More than 1,000 patients with suspected heart disease are to be recruited into the study. They will have high definition images taken of their retinas to check for indications - such as changes to blood vessel widths or unusually branched blood vessels - that may be linked to heart disease.
The study could find a way to identify whether a patient is at risk of heart disease, without the need to carry out invasive procedures such as biopsies or angiograms, where catheters are used to identify vessel and organ damage.
The project is led by the University of Edinburgh's Clinical Research Imaging Centre (CRIC) and is a collaborative initiative with the University of Dundee, NHS Lothian's Princess Alexandra Eye Pavillion, NHS Tayside's Ninewells Hospital and Moorfields Eye Hospital in London.
Researchers will use specialist equipment on loan from Optos - a Dunfermline-based eye care company. The Optos study will also feed into a wider research project, involving more than 4,000 patients, to see whether CT scans are a more efficient, cost effective and less invasive alternative to current procedures to detect heart disease.
The lead researcher of the Dundee component of the project is Emanuele Trucco, NRP Professor of Computational Vision at the University's School of Computing.
Dr.

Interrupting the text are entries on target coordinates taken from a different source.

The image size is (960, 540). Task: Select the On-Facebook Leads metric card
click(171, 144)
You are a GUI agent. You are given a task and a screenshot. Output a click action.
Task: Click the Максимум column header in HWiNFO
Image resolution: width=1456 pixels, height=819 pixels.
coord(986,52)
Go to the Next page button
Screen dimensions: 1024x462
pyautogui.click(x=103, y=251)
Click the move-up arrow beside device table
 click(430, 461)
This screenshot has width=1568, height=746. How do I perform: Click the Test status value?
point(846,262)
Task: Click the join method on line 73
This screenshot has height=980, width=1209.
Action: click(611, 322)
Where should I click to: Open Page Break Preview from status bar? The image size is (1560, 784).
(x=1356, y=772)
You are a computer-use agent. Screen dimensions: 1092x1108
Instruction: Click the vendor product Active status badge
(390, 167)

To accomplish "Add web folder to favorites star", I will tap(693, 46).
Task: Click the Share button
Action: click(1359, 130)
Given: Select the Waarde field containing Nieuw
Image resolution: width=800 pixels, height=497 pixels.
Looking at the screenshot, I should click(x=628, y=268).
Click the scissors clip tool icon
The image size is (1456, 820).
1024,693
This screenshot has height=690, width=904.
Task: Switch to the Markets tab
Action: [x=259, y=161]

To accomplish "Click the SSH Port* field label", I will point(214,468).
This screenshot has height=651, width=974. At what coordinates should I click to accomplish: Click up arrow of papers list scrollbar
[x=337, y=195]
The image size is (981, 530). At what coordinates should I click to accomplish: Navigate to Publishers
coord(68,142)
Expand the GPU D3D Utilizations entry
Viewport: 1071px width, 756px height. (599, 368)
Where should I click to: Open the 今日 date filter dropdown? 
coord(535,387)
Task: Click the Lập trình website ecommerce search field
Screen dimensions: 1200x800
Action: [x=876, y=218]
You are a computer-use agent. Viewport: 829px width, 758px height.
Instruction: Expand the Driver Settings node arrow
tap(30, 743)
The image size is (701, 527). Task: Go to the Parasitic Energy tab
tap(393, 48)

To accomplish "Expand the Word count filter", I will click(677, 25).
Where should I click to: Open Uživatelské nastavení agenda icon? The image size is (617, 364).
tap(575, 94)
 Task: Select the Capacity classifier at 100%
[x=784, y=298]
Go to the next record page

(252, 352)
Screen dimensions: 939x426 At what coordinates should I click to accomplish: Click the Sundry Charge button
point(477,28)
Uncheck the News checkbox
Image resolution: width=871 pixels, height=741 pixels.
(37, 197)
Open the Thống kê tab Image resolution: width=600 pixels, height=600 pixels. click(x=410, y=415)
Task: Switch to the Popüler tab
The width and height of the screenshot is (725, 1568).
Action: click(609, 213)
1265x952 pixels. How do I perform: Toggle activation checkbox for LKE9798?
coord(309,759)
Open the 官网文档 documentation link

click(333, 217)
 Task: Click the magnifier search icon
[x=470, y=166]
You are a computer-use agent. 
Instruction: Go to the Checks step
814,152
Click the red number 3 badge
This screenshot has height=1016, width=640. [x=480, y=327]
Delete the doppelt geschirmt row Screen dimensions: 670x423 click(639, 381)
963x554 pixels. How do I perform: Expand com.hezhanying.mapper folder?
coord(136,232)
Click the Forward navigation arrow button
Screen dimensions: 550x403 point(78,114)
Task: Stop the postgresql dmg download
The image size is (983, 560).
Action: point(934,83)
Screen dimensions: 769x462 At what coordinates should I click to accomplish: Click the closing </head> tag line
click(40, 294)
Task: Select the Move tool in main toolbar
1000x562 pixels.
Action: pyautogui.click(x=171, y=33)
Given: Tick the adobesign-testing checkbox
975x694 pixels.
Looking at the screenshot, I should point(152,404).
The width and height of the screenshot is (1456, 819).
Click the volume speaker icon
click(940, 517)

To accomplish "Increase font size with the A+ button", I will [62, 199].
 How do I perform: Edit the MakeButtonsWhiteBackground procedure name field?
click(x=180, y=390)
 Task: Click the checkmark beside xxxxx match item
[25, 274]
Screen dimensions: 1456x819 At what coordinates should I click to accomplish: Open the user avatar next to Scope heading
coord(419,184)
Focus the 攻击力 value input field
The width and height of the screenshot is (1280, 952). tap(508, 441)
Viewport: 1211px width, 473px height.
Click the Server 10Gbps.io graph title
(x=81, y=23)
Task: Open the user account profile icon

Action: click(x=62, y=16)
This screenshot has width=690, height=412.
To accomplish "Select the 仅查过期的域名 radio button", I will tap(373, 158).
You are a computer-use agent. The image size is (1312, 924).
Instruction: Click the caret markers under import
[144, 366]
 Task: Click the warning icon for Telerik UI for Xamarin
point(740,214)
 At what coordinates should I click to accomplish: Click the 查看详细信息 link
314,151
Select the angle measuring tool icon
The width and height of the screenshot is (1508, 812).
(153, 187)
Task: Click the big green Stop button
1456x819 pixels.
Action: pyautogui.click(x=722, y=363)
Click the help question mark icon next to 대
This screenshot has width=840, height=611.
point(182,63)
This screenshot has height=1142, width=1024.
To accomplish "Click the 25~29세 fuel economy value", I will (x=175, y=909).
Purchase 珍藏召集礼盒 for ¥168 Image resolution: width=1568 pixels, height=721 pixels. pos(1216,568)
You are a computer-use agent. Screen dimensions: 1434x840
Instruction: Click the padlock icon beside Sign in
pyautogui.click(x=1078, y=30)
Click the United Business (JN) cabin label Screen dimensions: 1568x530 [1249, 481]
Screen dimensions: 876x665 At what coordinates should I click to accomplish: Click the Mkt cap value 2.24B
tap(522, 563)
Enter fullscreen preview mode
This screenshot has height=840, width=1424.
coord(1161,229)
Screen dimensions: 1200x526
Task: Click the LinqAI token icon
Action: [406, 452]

Tom MacGillivray, a research fellow at the University of Edinburgh and manager of the Image Analysis laboratory in CRIC, said: "We know that problems in the eye are linked to conditions such as diabetes and that abnormalities in the eyes' blood vessels can also indicate vascular problems in the brain.
"If we can identify early problems in the blood vessels in the eyes we might potentially pinpoint signs of heart disease. This could help identify people who would benefit from early lifestyle changes and preventative therapies."
Roy Davis, CEO of Optos, added: "We are proud to be involved in this study. We believe our technology has huge potential for helping with the prompt diagnosis of eye conditions and other health problems."